2024年 10月 31日
アジマイシン点眼液1%発売5周年企画 後部眼瞼炎 (1323)

アジマイシン点眼液1%発売5周年企画
眼感染症 実践シリーズ
~症例に学ぶ~
今まで、製薬会社の発売○周年記念講演などと称する講演会はやまほどあったが、今回ほど実りのある講演会は久しぶり。元々キノロン一辺倒の処方に疑問を抱いて、ベストロン・トブラシン・オフサロンなどを常備していたが、中々ベストロン以外の点眼使用のモチベーションが高まらずに困っていたが、この手の講演は影響力ありそう・・
現在使用可能な点眼
- フルオロキノロン系:モキシフロキサシン・レボフロキサシン
- セフェム系:セフメノキシム(ベストロン)
- アミノグリコシド系:トブラマイシン
- クロラムフェニコール:クロラムフェニコール
- 環状ペプチド系:コリスチン
- グリコペプチド系:バンコマイシン
- マクロライド系:アジスロマイシン
今回の講演の主役、アジスロマイシン点眼は、以前は眼科医に馴染みのなかったマクロライド系の抗菌薬で、ねばーっとしていて、組織移行性が良好で半減期も長い。アクネにも効き、眼瞼縁炎に有効らしい。マイボーム腺の脂を増加したり、抗炎症効果があったりと、他の抗菌剤とはかなり様子が異なる。他の抗菌剤点眼と違って、しっかり予備知識を入れておかないと、簡単には使いにくい。

• _読んで応用_:
1. 眼感染症の講演についての文章と次の各文が合っているかどうかを、はい・いいえで判定し、根拠となる本文の語句をそのまま引用してください。
(a) 筆者は、ベストロン以外の点眼を使う意欲がなかなか高まらなかった。
(b) アジスロマイシンはセフェム系の抗菌薬として挙げられている。
(c) アジスロマイシン点眼は半減期が短い。
2. 眼感染症の講演についての文章で、講演の主役とされている点眼は何か。
3. 眼感染症の講演についての文章の「現在使用可能な点眼」に載っている薬剤名をすべて挙げよ。

• _提供データ_:

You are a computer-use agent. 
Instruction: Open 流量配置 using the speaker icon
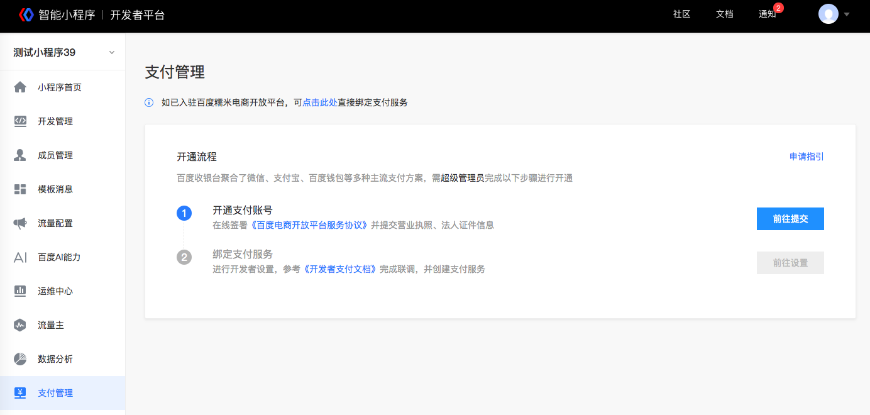tap(19, 223)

• _解答_:
1.
(a) はい：「中々ベストロン以外の点眼使用のモチベーションが高まらずに困っていた」
(b) いいえ：「マクロライド系:アジスロマイシン」
(c) いいえ：「組織移行性が良好で半減期も長い」

2. アジスロマイシン点眼

3. モキシフロキサシン、レボフロキサシン、セフメノキシム(ベストロン)、トブラマイシン、クロラムフェニコール、コリスチン、バンコマイシン、アジスロマイシン